Friday, September 26, 2014

Part and Parcel: Kristina Marie Darling


 

Compendium + Correspondence (published by Scrambler Books) is a beautiful double book (!) of poems by the ever-prolific and rocking Kristina Marie Darling. That's right, a double book--you read it one way, which ends in the middle; then, you flip it around and there's a whole new book waiting for you on the other end.

Both halves are full of enigmatic and seemingly found text: snippets from love letters, partial journal entries, footnotes adjoined to white space. Over and over, this felt like a collection of clues and clippings. A locket and a jewelry box recur in the poems, and those images resonated with me when I finished the book.

A book is like a locket, isn't it, a box in which to lock away what we treasure. I asked Kristina for her thoughts about this.

NOTE: After the interview below, read "Notes to a History of the Locket" and an excerpt from "Appendix A: The Letters," both of which appear with the permission of the author. Order your copy of the book here.

Q: The idea of a prized, secret collection is certainly introduced through half of the book’s title (the Compendium portion). It’s funny that we call a book of poems (or stories, or essays) a “collection.” As a poet, how do you relate to the idea of collecting? What are you a collector of, and how does that show up in this book (and others)?

A: Thank you for the thoughtful (and truly fascinating) question. I've always conceived of poetry as being more than just an assemblage of language, but rather, a window into that person's mind, their conscious experience. In any given poem or a literary text, we are presented with the poet's literary and artistic influences, as well as the cultural symbols, myths, and fragments of narrative that haunt the darkest corners of their mind. 

In my opinion, consciousness itself is a curatorial endeavor. Memory has always housed a prized, secret collection, objects that have meaning only through the narratives that we spin around them. After all, we cling to the strangest, most incomprehensible things: a broken necklace, a single earring in a locked box.

For me, the poetry collection is a space where readers may have access to the narratives we spin around these fragmented mementoes, these sparkling trinkets that litter the corridors of memory. When crafting a longer collection or an extended sequence, I strive to show the multiplicity of narratives that can arise from the same experience, from the same ever-present artifacts left by a relationship or a memory.
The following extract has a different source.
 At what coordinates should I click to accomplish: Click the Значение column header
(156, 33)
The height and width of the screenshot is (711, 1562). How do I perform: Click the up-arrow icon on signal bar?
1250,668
Perhaps this is why I can't let go of books. For me, they have come to embody not only literary works, but people and relationships within the poetry community. They keep manifesting in the form of libraries, museums, and other curated collections that appear within my work.  Always this desire to document, still these efforts to preserve. Sometimes I wonder if this curatorial impulse merely feeds my desire for permanence and certainty, but that is a conversation for another day. 

***

 
Poems from Compendium + Correspondence 



NOTES TO A HISTORY OF THE LOCKET



She describes only the Norwegian variety, forgetting the French. Their intricate clasps and long silver chains. 

*

Again the milky-eyed beloved.  Her sense of etiquette revealing itself as innate, machine-like.  Would compare her heart to a the inside of a clock.  Its radium dials. 

*

Here Friedrich's presentation of the necklace, with its glass bells and tiny silver flute, departs significantly from Austrian custom.  And still the luminous buttons on her shirt.

*

Now the locket as palimpsest.  As Latin inscription. 

*

When she opened the box, a dancer twirled to the same Tchaikovsky suite.  A heap of charms and unsightly pearl earrings.

*

If the artisan were to realize.  Friedrich wandering the fields. 

*

It was then she considered the array of miniatures.  In all of them, a portrait.  And each of these an
 ode.

*

A circle of violets etched into the walls of the jewelry box.  Only when she lifted its lid would the gears in her heart begin to turn. 



AN EXCERPT FROM "APPENDIX A: THE LETTERS"



Dearest     ,
   


     you began as a fixed star



      
                        night & the ocean's farthest shore







Dearest    ,



            there was wind, ice, music & a hush

                  
  
                             your letters have become a wilderness

       







Dearest     ,


 
            I remember birds, ribbons, music, & the light catching 
               

                    a fire in every eyelash











1 comment

  1. Oh, this looks wonderful. Thank you, Hannah, for highlighting this.